A fazer: Reproduza o texto de origem inteiro, sem mudar nada.

Texto de origem:
+ + + +

Brighton fica a 80 km ao sul de Londres. Tem gente que vai para lá só para curtir as boates e raves. Pouco conhecida no Brasil, a cidade atrai muitos turistas, ingleses e de outros países da Europa. Com vida noturna movimentadíssima, Brighton tem uma grande lista de casas noturnas, bares e restaurantes. É uma espécie de San Francisco ou Los Angeles da Inglaterra.

Estive em Brighton em 97, com o pretexto de complementar os estudos de inglês. Passei um mês por lá estudando. Isto é, quando dava, pois saía de segunda a segunda, conhecendo a vida noturna e a música eletrônica que, naquela época, já tinha dez anos de estrada na Europa. Tive a sorte de estar lá durante o verão. A cidade tem em torno de 200 mil habitantes e é muito, muito, bonita. Diferente das imagens cinzentas de várias cidades da Inglaterra. O DVD de Fatboy Slim me trouxe boas lembranças.
Dos felinos, por e-mail
"De todas as criaturas de Deus, somente uma não pode ser castigada. Essa é o gato. Se fosse possível cruzar o homem com o gato, melhoraria o homem, mas pioraria o gato."
Mark Twain

"O gato possui beleza sem vaidade, força sem insolência, coragem sem ferocidade, todas as virtudes do homem sem vícios."
Lord Byron

"O gato é o único animal que conseguiu domesticar o homem."
Marcel Mauss

"O menor dos felinos é uma obra-prima."
Leonardo da Vinci
Rango corporativo
As empresas modernas, depois de sugar todas as forças dos funcionários, distribuem verbas e mais verbas para tentar melhorar o relacionamento interno, o famoso clima organizacional, que é mais um jargão da Administração. Recursos mensais e anuais, além daqueles eventuais para almoços com clientes.

+ + + +

Registros fornecidos:
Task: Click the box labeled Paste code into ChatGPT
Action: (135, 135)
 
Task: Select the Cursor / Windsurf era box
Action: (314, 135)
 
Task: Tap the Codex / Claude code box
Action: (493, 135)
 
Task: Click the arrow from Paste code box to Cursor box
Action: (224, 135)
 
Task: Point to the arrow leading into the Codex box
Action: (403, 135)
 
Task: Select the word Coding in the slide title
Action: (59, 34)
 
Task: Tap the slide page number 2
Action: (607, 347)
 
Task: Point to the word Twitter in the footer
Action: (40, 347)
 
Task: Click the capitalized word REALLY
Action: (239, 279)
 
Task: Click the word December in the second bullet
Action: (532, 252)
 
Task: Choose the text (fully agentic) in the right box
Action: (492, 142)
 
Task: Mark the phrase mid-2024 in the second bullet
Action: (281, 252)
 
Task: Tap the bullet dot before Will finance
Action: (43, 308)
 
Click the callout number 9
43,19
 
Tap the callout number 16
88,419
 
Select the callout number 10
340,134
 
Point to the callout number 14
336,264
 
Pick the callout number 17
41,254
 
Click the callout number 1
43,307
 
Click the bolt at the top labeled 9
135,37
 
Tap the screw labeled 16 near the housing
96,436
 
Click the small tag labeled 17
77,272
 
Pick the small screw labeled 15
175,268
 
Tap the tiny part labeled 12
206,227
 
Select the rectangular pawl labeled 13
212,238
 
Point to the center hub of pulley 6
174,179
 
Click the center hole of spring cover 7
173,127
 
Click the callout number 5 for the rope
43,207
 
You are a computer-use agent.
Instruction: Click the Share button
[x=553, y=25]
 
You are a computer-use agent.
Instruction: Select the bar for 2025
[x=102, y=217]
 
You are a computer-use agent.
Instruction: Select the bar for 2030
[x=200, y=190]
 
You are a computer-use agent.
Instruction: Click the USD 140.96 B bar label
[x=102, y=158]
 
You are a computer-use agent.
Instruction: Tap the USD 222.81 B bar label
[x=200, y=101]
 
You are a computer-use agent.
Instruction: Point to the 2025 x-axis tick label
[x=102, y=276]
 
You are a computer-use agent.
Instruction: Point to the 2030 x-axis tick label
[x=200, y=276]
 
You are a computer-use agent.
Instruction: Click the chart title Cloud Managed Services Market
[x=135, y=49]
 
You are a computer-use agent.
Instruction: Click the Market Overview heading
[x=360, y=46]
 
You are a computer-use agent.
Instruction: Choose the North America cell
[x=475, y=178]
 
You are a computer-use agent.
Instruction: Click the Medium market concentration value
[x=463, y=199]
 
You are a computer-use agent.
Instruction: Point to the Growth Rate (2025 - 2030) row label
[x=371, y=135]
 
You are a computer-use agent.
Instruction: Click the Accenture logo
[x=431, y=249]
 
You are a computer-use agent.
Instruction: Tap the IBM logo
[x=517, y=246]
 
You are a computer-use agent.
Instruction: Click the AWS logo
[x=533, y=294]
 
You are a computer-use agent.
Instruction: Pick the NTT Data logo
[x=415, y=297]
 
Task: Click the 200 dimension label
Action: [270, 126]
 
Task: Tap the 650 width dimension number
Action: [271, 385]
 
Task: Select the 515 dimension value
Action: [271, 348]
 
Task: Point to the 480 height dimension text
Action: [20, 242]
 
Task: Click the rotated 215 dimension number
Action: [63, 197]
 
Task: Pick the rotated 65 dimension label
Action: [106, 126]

+ + + +

Exercício resolvido:
Brighton fica a 80 km ao sul de Londres. Tem gente que vai para lá só para curtir as boates e raves. Pouco conhecida no Brasil, a cidade atrai muitos turistas, ingleses e de outros países da Europa. Com vida noturna movimentadíssima, Brighton tem uma grande lista de casas noturnas, bares e restaurantes. É uma espécie de San Francisco ou Los Angeles da Inglaterra.

Estive em Brighton em 97, com o pretexto de complementar os estudos de inglês. Passei um mês por lá estudando. Isto é, quando dava, pois saía de segunda a segunda, conhecendo a vida noturna e a música eletrônica que, naquela época, já tinha dez anos de estrada na Europa. Tive a sorte de estar lá durante o verão. A cidade tem em torno de 200 mil habitantes e é muito, muito, bonita. Diferente das imagens cinzentas de várias cidades da Inglaterra. O DVD de Fatboy Slim me trouxe boas lembranças.
Dos felinos, por e-mail
"De todas as criaturas de Deus, somente uma não pode ser castigada. Essa é o gato. Se fosse possível cruzar o homem com o gato, melhoraria o homem, mas pioraria o gato."
Mark Twain

"O gato possui beleza sem vaidade, força sem insolência, coragem sem ferocidade, todas as virtudes do homem sem vícios."
Lord Byron

"O gato é o único animal que conseguiu domesticar o homem."
Marcel Mauss

"O menor dos felinos é uma obra-prima."
Leonardo da Vinci
Rango corporativo
As empresas modernas, depois de sugar todas as forças dos funcionários, distribuem verbas e mais verbas para tentar melhorar o relacionamento interno, o famoso clima organizacional, que é mais um jargão da Administração. Recursos mensais e anuais, além daqueles eventuais para almoços com clientes.